顧客提供価値を高めるためには、まずはデータを活用して何を実現したいのか・どのような課題を解決したいのか、具体性のあるビジョン策定が重要となります。先行する自治体・DMOでは、地域特性に応じてどのような旅行客を呼び込みたいのか、観光計画から観光地域マーケティング戦略 (セグメンテーション、ターゲティング、ポジショニングなど) の策定などを支援。また、地域観光マーケティングではDMOが主導者となりステークホルダーを巻き込む必要があるため、データを用いた地域の課題解決策の議論と合わせてステークホルダーのデータリテラシー向上を支援し、データドリブン・コミュニティ醸成を実現しました。
また、各地域が持続的に課題解決を進めるためには、展開・整備しやすいプラットフォームを活用することも求められます。これまでSlalomがビジネス変革の推進を通じて培った世界のトップテクノロジー企業とのパートナーシップをもとに、データ基盤としてSnowflake、各自治体が使用するツールとしてTableauが選択され、ともにCoDIPSによる地域観光コンサルティングのサポートを行っています。
今後の展望
国によるインバウンド施策が進み観光客が急増する一方、受け入れる地域における準備が不十分な状態では、地域の自然、生態系、環境への悪影響をもたらす「オーバーツーリズム」など新たな課題も懸念されます。
CoDIPSでは、観光を軸に地域課題を解決するコンサルタントとして、廿日市市での営みを他地域においても展開していくことで、地域コミュニティの形成、地域をつなぐデータ戦略の構築、持続可能な観光地経営に不可欠な "人づくり""仕組みづくり" を横断的に支援し、さらなる地域課題の解決へ貢献することをめざしていきます。
※当ページに掲載している情報は、記事執筆時点 (2024年4月22日) のものです。
地域創生Coデザイン研究所について
地域創生Coデザイン研究所(CoDIPS)は、NTT西日本グループの地域創生コンサルティング会社です。①課題探索 ②シナリオ構想 ③実行計画策定 ④シナリオ検証 ⑤社会実装まで一気通貫した地域創生コンサルティングにより、「観光」をはじめ、「森林・林業DX」「まちづくり / スマートシティ」など、さまざまな分野で地域課題の解決に取り組まれる“地域の主体(自治体や企業、組織、その連携体)”さまの活動をご支援しています。
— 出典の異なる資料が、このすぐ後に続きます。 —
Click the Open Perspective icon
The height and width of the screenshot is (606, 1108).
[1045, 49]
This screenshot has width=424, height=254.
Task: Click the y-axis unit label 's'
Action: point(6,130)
詳細は、(https://codips.jp/) をご覧ください。
Slalomについて
Slalomは、「ビジネス×テクノロジー」で企業のコア・ビジネスのトランスフォーメーションを支援するコンサルティングファームです。AIをはじめとする革新的なテクノロジーの活用によって顧客への提供価値やビジネスモデルを再定義し、変革をゴールまで共に推進しています。組織に成果をもたらし続けるSlalomのコンサルタント、エンジニア、アーキテクト、エクスペリエンスデザイナー、データスペシャリストのチームは、グローバルで培った豊富な「DX→BX」経験および世界のトップテクノロジー企業とのパートナーシップをもとに、変革をやりきるためのチャレンジを強力にサポートしています。世界45拠点をベースに組織の変革を一貫して支援し、Fortune誌の「働きがいのある会社ベスト100」に8年連続で選出されています。詳細は (https://go.slalom.com/SlalomJapan) をご覧ください。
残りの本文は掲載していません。